The issue of Index Value versus Deep Value applies to active large cap value managers, too, as many active funds are managed to track value indices. Some investors are sensitive to tracking error, and if low tracking error is your goal, these funds can provide that. Our goal at Lyrical is not to minimize tracking error but to maximize our long-term returns. Given the poor performance of value indices over the last 20 years, for us the real tracking error is the error of tracking these large cap value indices.
LOOKING FORWARD
For five years from 2013 to 2017 our portfolio P/E ratio hovered around 12x. In 2018, our stock prices fell even as earning rose, and the portfolio multiple compressed to just 8.5x, a level comparable to what it had been at the end of the financial crisis and during the European debt crisis. In 2019 stock prices rebounded strongly, and while the portfolio P/E expanded to 9.6x, it remains 23% below year end 2017 levels and quite low by historical standards. On the other hand, the S&P 500 forward P/E ratio is back to its year end 2017 levels, and at 18.3x is at a post-crisis high and well above its historical average.
Prior to 2018, the S&P 500 has had an average P/E premium to our portfolio of ~27%. In 2018, as deep value stocks entered a downcycle our valuation spread almost tripled to 73%. In 2019, with additional underperformance and the addition of new low P/E stocks to the portfolio, the spread widened further to 91%, by far the widest spread in our firm history.
We believe valuation spread is one of the best measures of our outperformance potential, and by that measure, there has never been a better time to be invested with Lyrical than now.
CONCLUSION
Starting in 2018 a great divergence began within the U.S. equity market. Not only did cheap stocks experience multiple compression and become cheaper, but pricey stocks experienced multiple expansion and became pricier. The latter has been more obvious as the S&P 500 makes record highs and its multiple expands to post-crisis highs.

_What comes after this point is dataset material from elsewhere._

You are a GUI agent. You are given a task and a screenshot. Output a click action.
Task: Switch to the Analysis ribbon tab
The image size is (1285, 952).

Divergences like this have happened periodically in the market, roughly once a decade. We observed the same thing last decade during the financial crisis, and the decade before during the tech bubble. We have a name for these divergences. We call them value cycles, and we believe the current value cycle is responsible for our underperformance in 2018 and part of 2019.

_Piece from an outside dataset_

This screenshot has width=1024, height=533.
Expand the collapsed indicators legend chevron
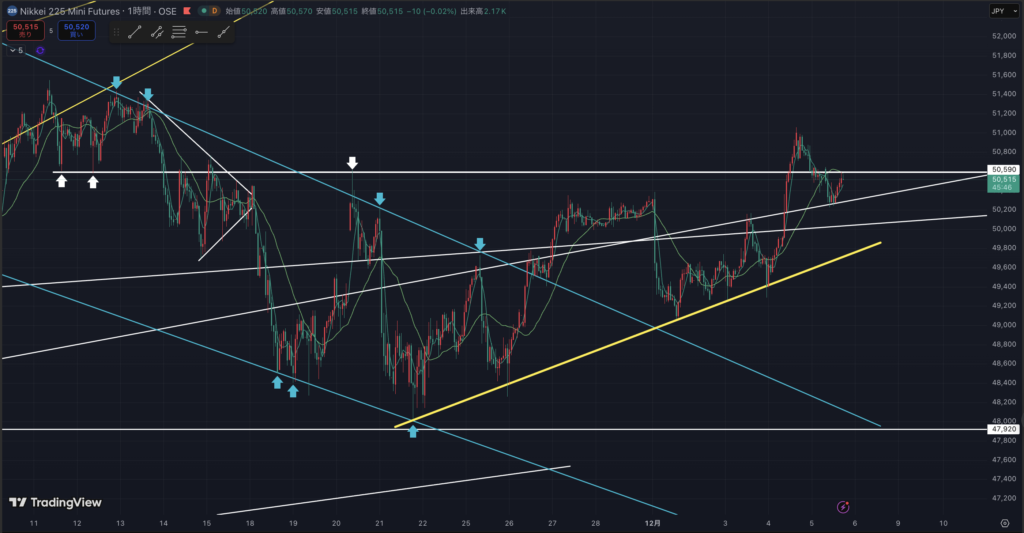[x=11, y=50]
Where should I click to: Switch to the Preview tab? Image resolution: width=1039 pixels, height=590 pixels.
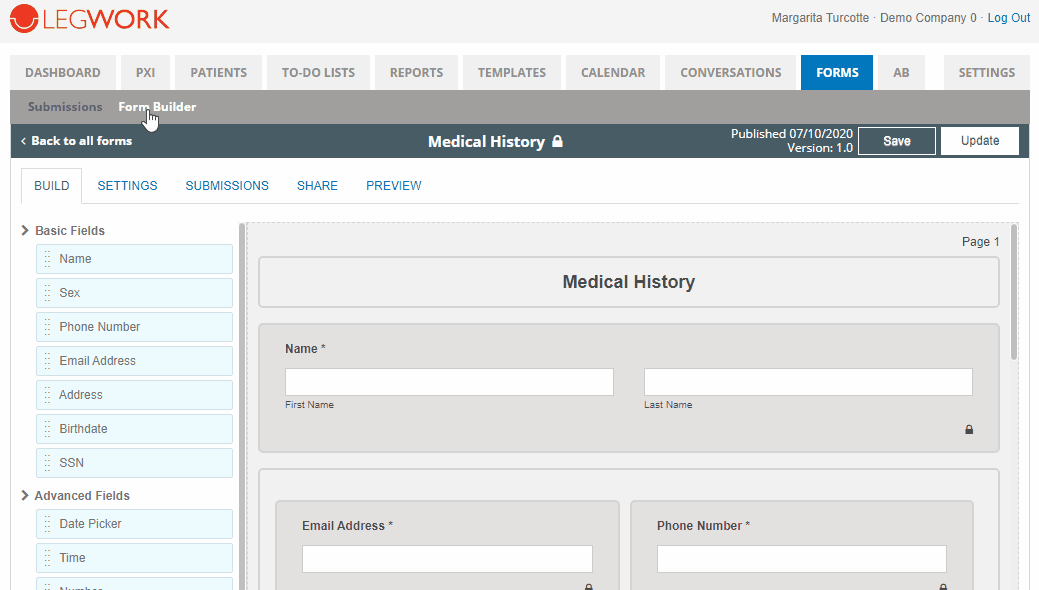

At the end of August, our performance flipped from bad to great. We think we have seen the bottom of this value cycle, but it is difficult to know for sure in real time.
Value cycle or not, we believe our portfolio is incredibly attractive. Historically so. Fundamentals have been strong, P/E ratios are low, and the valuation spread compared to the S&P 500 is the widest in our firm’s history.
The value cycle held back our results for a while, but once it bottoms, we believe we have the ingredients to drive hundreds of basis points of annual outperformance for the next several years. Value upcycles historically have lasted 8.5 years on average, so while the last four months of 2019 were great, history would suggest it is just the tip of the iceberg.